-- BEGIN Material provided --

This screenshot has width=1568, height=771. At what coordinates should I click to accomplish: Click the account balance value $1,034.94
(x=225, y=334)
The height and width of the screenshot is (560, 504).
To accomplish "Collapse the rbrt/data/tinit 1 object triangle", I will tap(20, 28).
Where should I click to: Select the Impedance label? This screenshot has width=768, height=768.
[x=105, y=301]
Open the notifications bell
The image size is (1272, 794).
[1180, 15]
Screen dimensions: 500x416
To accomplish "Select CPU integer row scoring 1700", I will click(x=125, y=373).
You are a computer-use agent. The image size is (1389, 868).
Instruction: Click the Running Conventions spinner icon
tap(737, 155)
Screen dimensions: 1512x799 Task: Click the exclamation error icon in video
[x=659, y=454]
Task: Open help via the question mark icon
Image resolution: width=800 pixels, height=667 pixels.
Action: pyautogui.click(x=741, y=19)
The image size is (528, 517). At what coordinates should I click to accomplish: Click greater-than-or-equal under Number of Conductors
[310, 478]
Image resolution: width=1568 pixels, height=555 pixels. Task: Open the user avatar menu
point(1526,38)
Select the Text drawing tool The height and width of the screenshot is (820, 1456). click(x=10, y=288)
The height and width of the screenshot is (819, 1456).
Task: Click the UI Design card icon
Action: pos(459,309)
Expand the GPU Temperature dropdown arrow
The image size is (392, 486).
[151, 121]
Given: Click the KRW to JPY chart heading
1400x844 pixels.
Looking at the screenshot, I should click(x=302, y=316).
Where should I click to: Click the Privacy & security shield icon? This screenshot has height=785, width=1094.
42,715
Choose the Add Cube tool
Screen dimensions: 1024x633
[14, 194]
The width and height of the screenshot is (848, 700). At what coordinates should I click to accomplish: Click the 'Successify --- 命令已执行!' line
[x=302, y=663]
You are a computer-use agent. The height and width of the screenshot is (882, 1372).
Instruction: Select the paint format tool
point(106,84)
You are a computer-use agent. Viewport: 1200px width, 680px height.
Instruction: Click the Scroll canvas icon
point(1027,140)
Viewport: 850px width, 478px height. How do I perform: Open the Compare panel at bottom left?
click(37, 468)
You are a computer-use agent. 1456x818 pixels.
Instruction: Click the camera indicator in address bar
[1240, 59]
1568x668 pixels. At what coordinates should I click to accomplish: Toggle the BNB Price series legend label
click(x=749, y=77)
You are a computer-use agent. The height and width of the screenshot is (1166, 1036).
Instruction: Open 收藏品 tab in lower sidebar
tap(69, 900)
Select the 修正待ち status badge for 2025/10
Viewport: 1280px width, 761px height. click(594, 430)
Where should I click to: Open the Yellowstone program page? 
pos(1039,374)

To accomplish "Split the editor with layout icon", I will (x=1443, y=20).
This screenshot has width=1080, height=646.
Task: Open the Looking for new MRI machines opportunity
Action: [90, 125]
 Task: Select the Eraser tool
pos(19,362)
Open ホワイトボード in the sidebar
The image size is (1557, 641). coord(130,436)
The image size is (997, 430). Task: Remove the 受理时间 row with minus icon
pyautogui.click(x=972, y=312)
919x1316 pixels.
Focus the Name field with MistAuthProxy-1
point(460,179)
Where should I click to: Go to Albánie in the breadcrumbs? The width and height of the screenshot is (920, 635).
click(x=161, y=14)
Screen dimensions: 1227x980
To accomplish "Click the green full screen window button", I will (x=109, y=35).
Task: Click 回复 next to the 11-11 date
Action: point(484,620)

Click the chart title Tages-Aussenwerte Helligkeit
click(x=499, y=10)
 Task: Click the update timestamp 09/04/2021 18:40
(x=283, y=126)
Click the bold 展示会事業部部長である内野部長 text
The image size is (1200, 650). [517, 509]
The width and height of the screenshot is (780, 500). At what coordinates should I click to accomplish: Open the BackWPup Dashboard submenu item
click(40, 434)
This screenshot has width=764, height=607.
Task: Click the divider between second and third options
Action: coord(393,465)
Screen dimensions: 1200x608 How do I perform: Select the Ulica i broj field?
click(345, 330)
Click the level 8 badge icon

-- END Material provided --

#### What is expected:
Copy out every row above that contains the string "field". Case matters, so match it exactly.

#### Output:
Focus the Name field with MistAuthProxy-1
Screen dimensions: 1200x608 How do I perform: Select the Ulica i broj field?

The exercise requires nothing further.